The I-WISh survey, a collaborative project among global leading experts in ITP, patient groups, and Novartis, is one of the largest surveys of patients with ITP ever undertaken. Its steering committee developed the 10-question ITP Life Quality Index (IQLI) tool to quantify and monitor quality of life impact of ITP on patients. The index was validated through qualitative analyses prior to being unveiled, and will be further used by physicians to help monitor symptoms aside from bleeding and platelet counts when treating patients with ITP.

Nichola Cooper, MD, clinical senior lecturer at Hammersmith Hospital, Imperial College London, and chair of the I-WISh Steering Committee, said that some patients only realize their fatigue has become an issue in their regular lives only after treatment has corrected.

“The ILQI tool will help measure this correction more accurately and could also play a crucial role in monitoring disease impact on quality of life beyond just relying on the platelet count alone,” Cooper said.

Interim results showed that 36% of surveyed patients reported a high impact on their emotional well-being was due to having ITP. Another 28% of patients had disease symptoms so severe that they caused them to miss work before. Fatigue (71%) was the most commonly-reported severe symptom at both patient diagnosis, and again at survey completion (64%).

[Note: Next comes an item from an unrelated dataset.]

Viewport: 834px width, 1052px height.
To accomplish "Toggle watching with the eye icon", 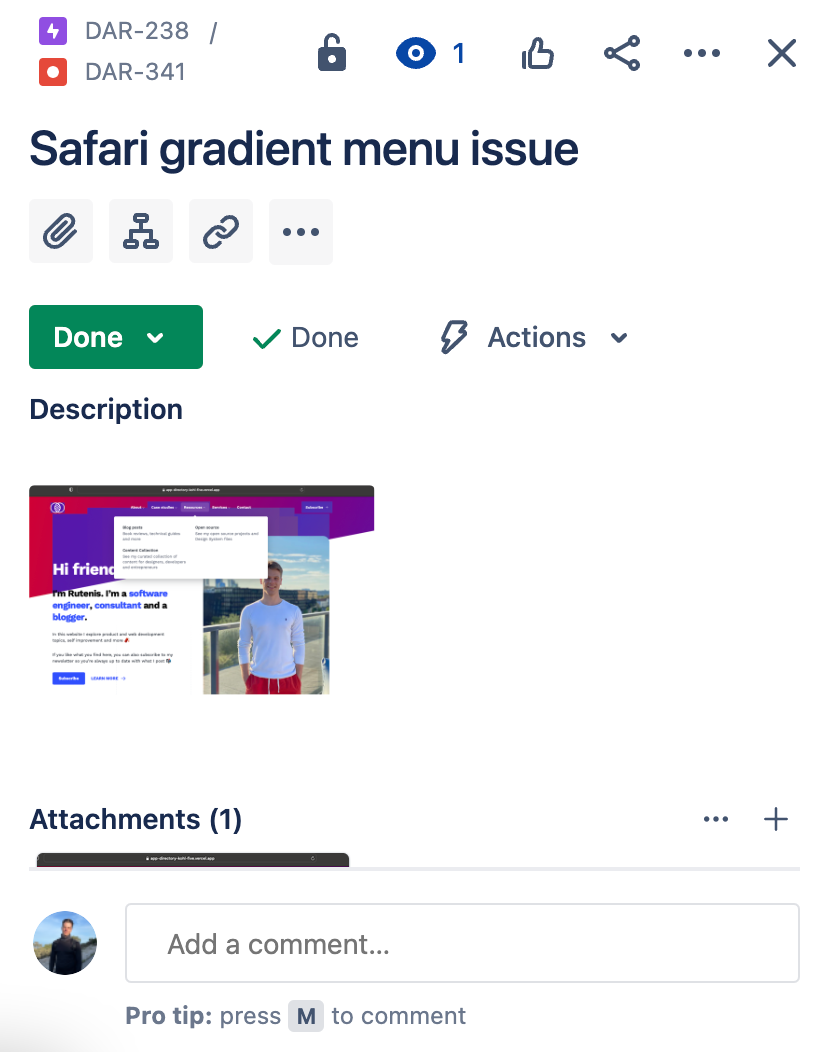I will click(x=418, y=53).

"Severe fatigue, in particular, was reported by many patients as the most difficult to manage symptom of ITP," Cooper said. "This is an important message for healthcare providers treating patients with this rare disease; ITP is about more than bruising and risk of bleeding."

The 2 main treatment goals reported by patients were achieving healthy blood counts (79%) and increasing energy levels (55%). Responses in both difficulty to improve quality of life, and desires to improve condition symptoms and fatigue show that patients with ITP are having a day-to-day struggle to live and function properly, Samit Hirawat, MD, head of the Novartis Oncology Global Drug Development, said.

“We believe these results demonstrate that, even beyond medicine, ITP patients are seeking compassion, support and understanding from family, friends so they can strive to live the best lives they can. These are important insights, and we will look to build them into the programs and services we develop to better support this community,” Hirawat said.

The survey results were published by Novartis.